Data supplied: Begin

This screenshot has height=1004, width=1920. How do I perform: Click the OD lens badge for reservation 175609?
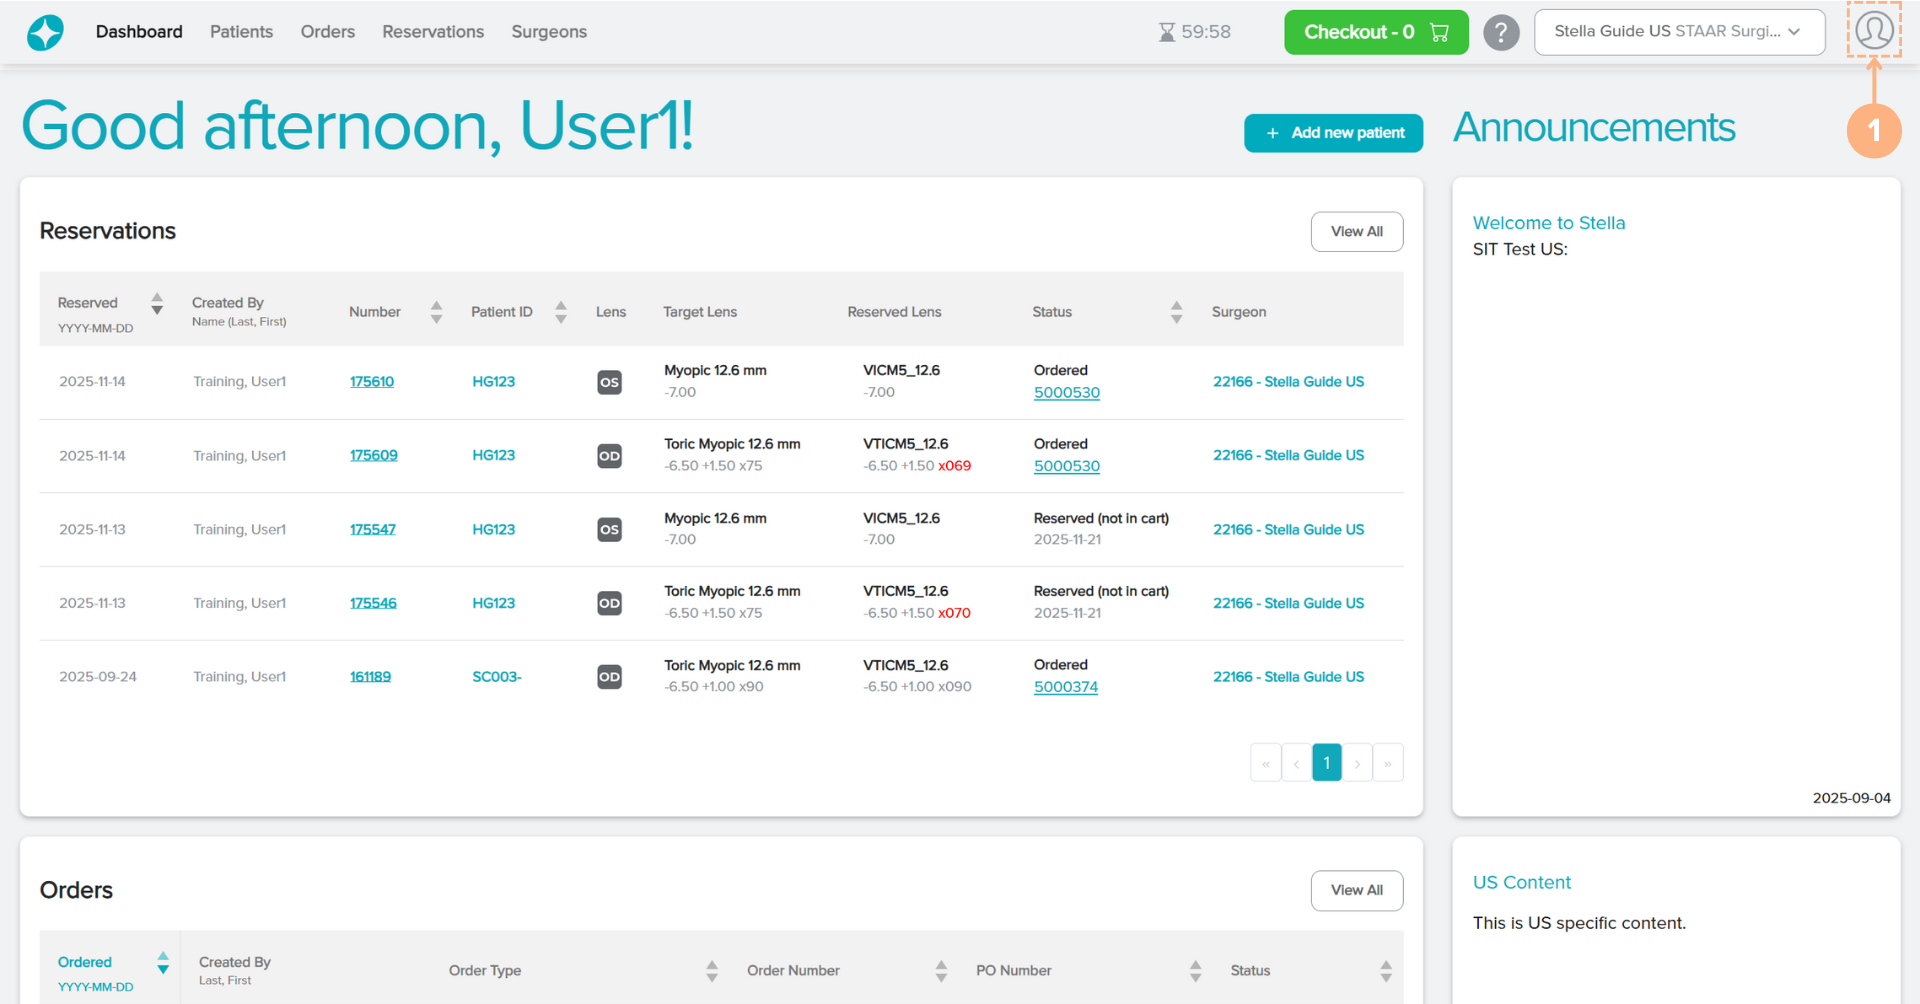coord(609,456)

Data supplied: End
Data supplied: Begin

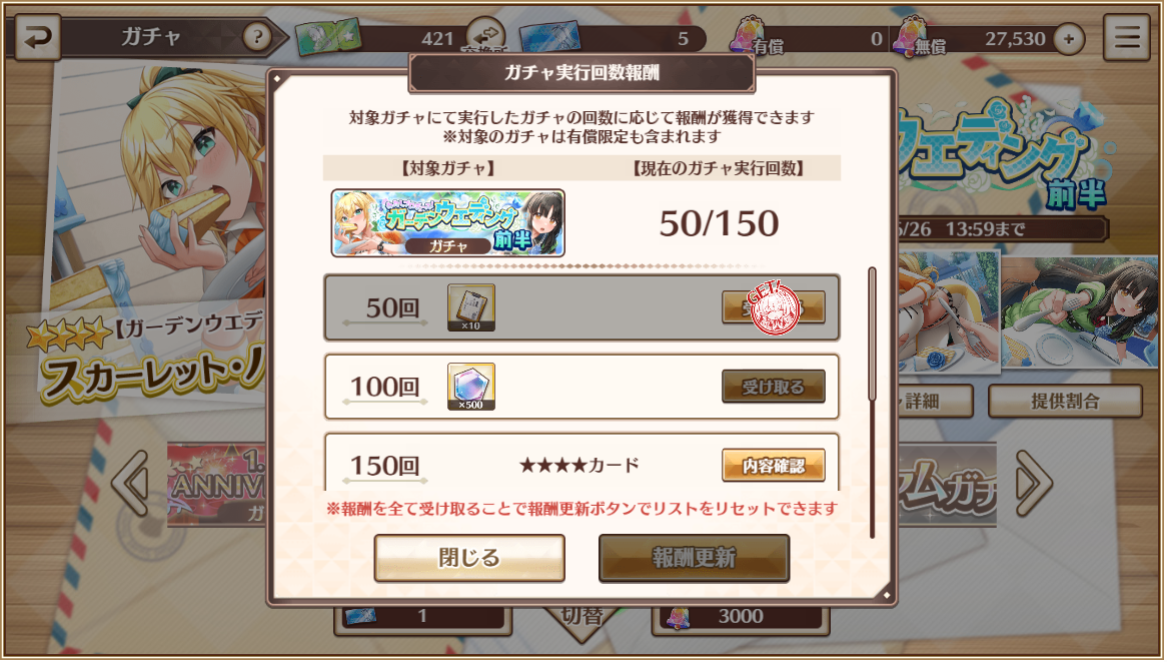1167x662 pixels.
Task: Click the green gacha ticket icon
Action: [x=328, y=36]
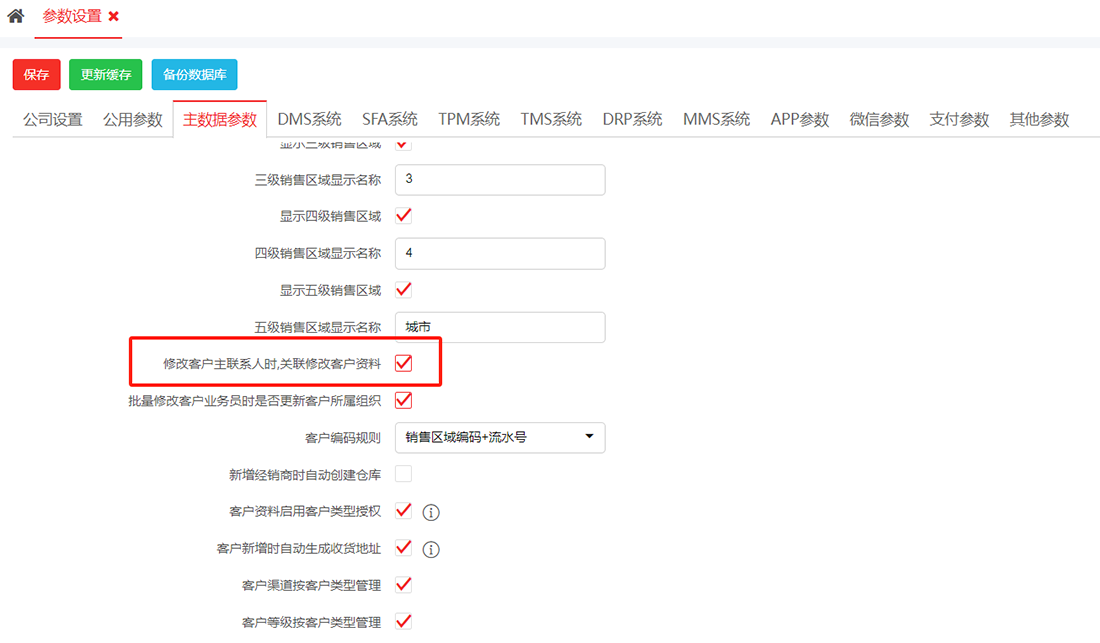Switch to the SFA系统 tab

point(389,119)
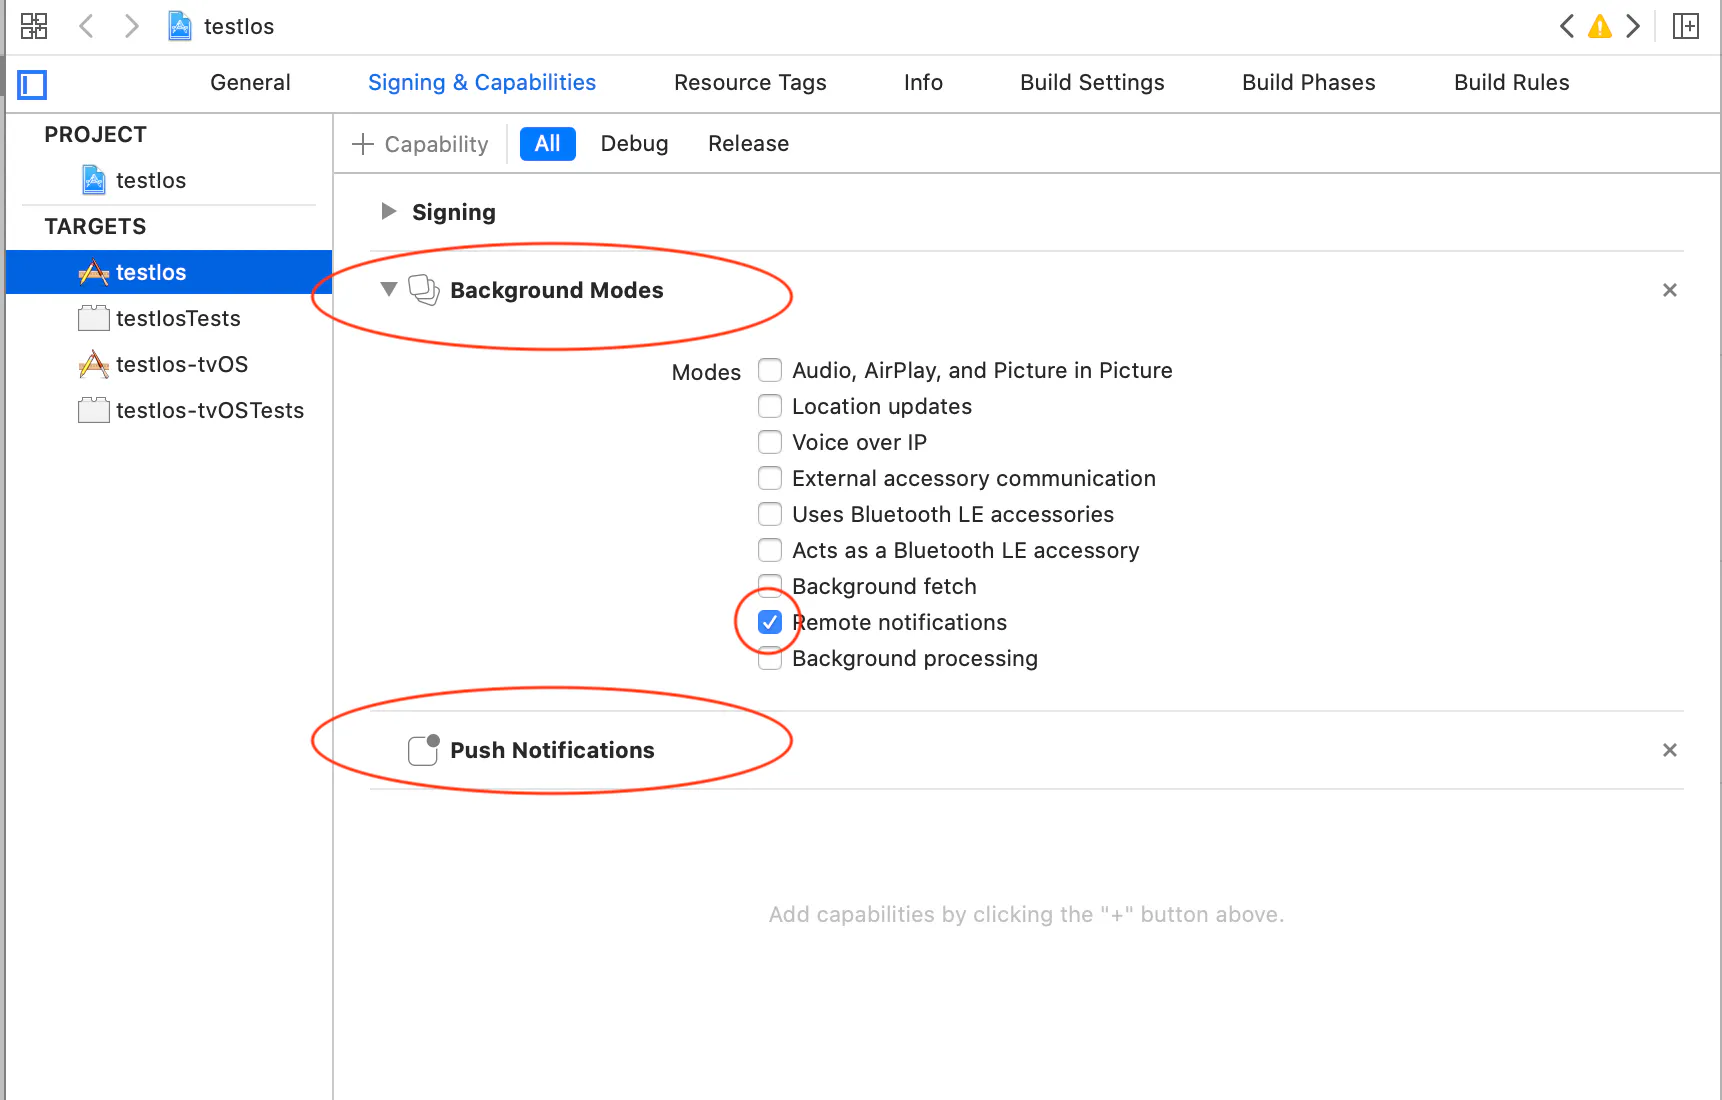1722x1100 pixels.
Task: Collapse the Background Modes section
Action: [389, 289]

Data supplied: End
Data supplied: Begin

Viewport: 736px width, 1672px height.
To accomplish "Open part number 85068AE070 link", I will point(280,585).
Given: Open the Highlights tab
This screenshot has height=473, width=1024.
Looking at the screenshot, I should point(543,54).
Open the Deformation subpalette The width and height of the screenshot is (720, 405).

Data supplied: End

_Your objective_. Your answer should be the lines above that contain the word "Open", copied out.

_Written response_.
To accomplish "Open part number 85068AE070 link", I will point(280,585).
Given: Open the Highlights tab
Open the Deformation subpalette The width and height of the screenshot is (720, 405).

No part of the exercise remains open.